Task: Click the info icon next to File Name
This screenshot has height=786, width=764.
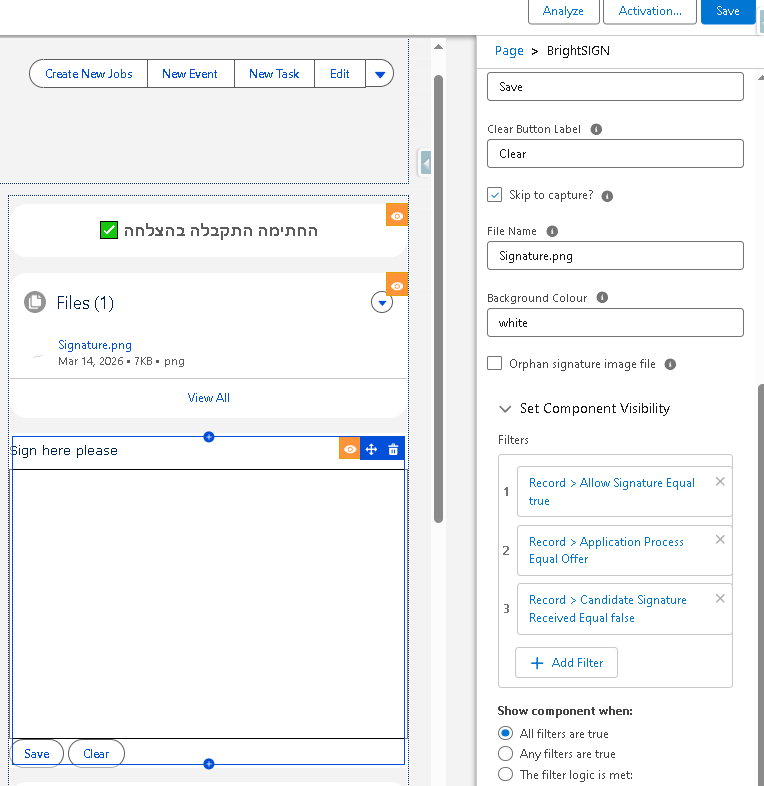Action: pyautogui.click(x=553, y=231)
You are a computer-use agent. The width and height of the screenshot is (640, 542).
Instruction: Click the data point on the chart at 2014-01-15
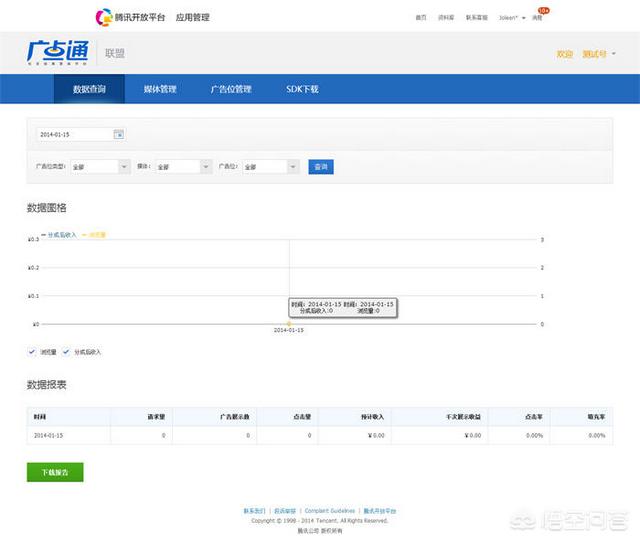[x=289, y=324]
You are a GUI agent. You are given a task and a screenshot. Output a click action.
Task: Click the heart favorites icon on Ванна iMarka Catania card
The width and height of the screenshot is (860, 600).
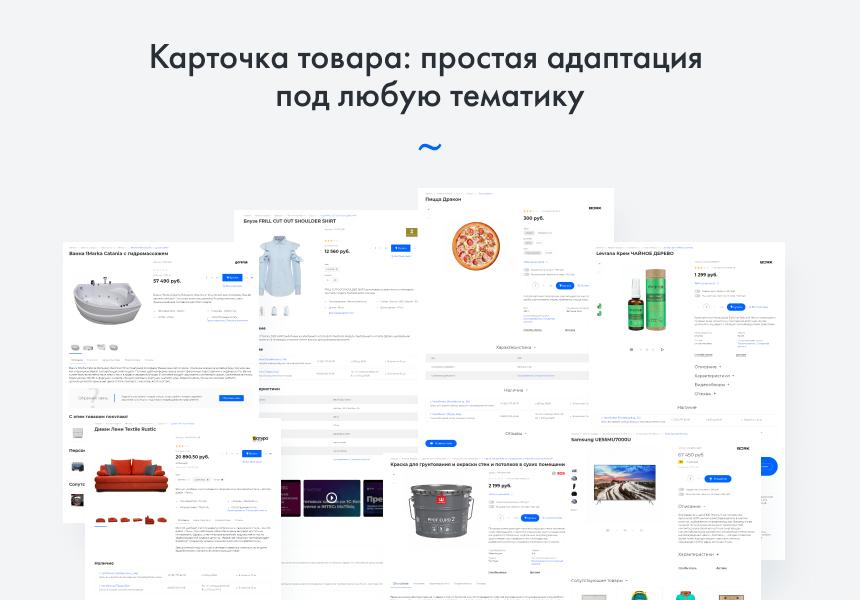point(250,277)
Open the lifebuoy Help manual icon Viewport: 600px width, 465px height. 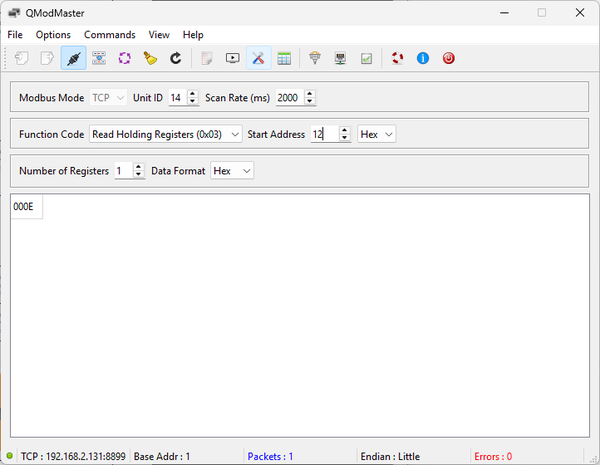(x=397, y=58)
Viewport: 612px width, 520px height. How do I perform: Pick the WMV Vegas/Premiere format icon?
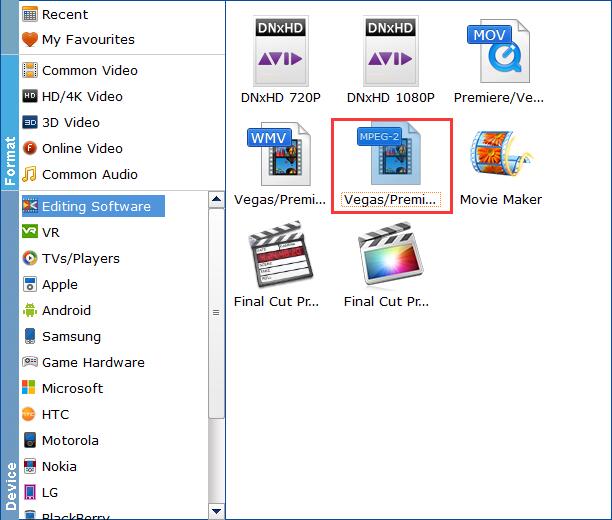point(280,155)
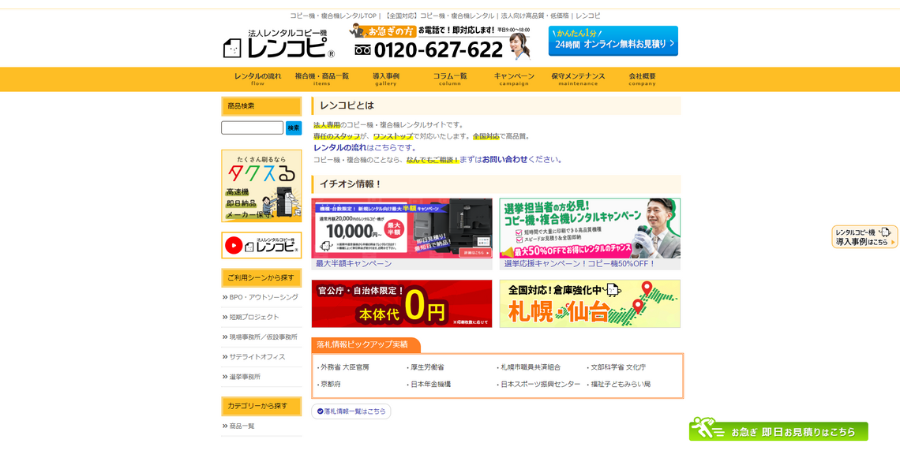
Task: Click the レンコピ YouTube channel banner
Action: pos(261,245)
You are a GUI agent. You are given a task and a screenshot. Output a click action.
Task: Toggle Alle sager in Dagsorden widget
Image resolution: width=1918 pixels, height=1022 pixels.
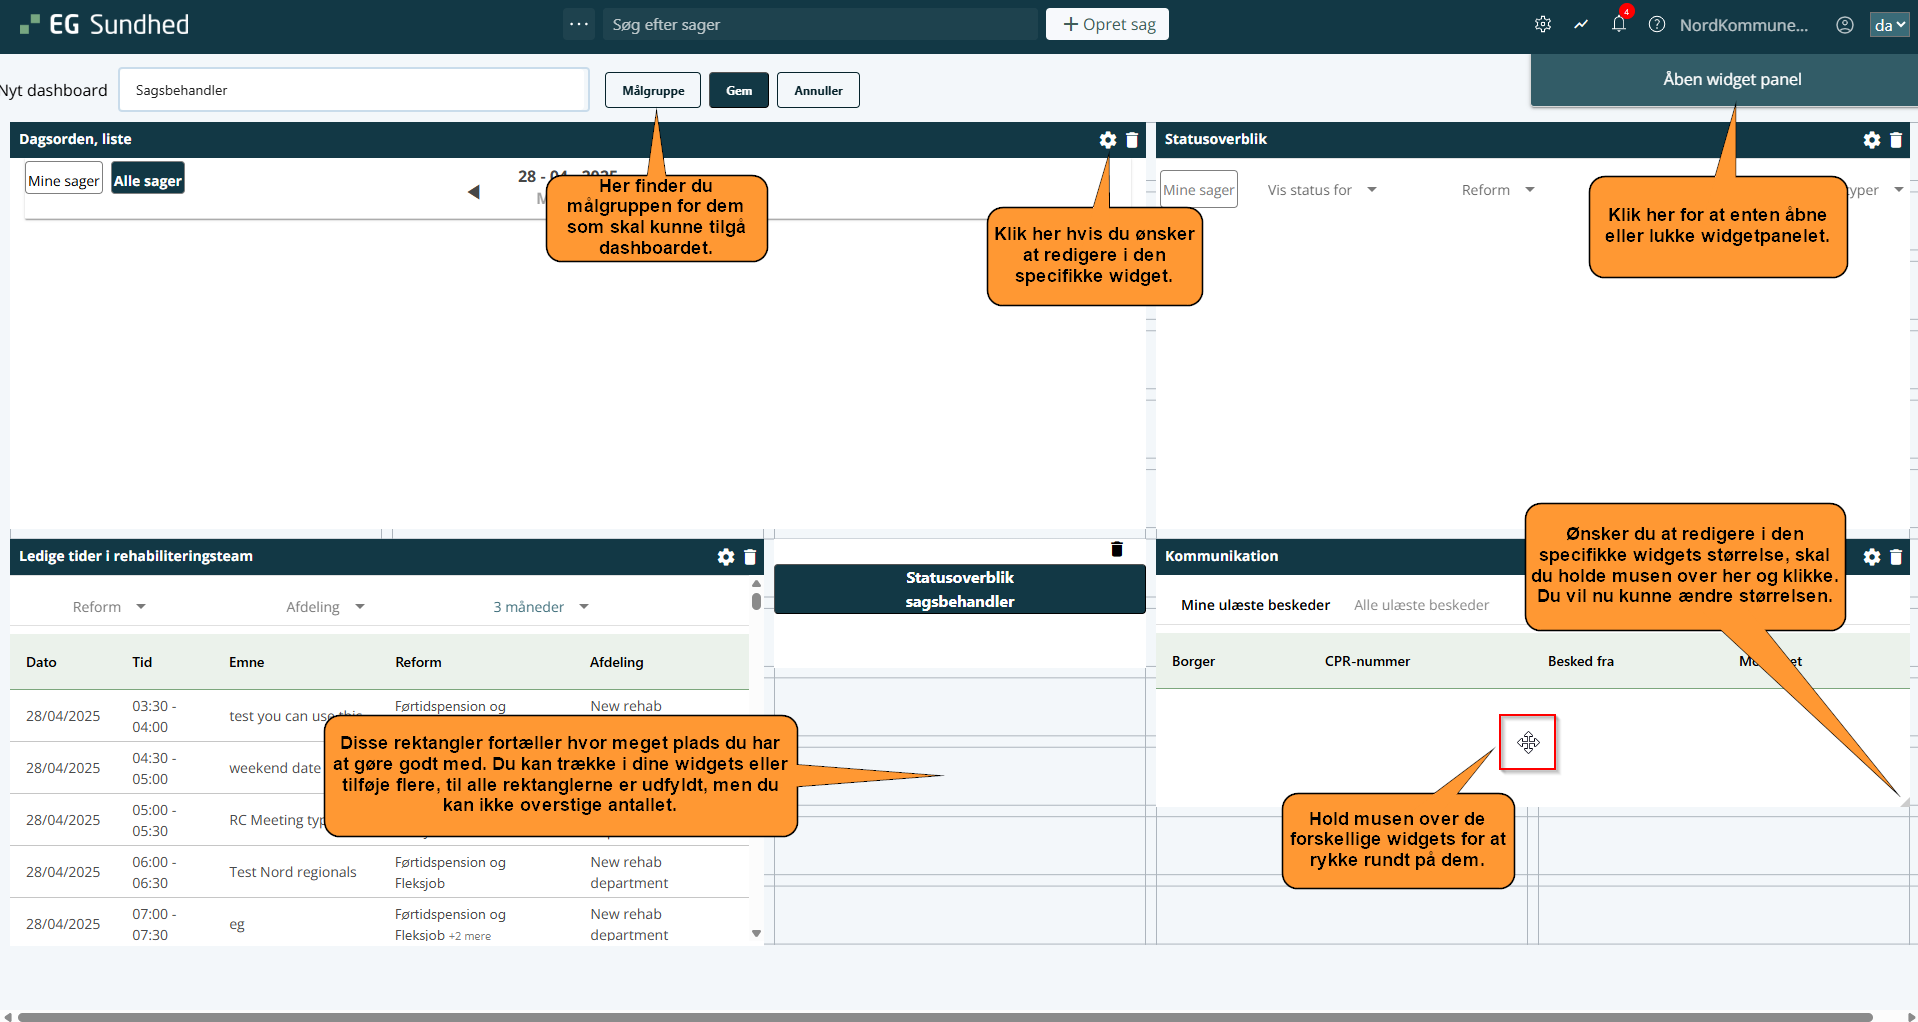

━━━━━━━━━━━━━━━━

Restate word for word the lines beginning with the one that contains "Viewport: 612px width, 520px" and ending with the last line of the listing; pictures stay out.

Viewport: 612px width, 520px height. How do I perform: Pick the WMV Vegas/Premiere format icon?
point(280,155)
Task: Click the レンコピ YouTube channel banner
Action: pos(261,245)
You are a GUI agent. You are given a task and a screenshot. Output a click action.
Task: Toggle Alle sager in Dagsorden widget
Image resolution: width=1918 pixels, height=1022 pixels.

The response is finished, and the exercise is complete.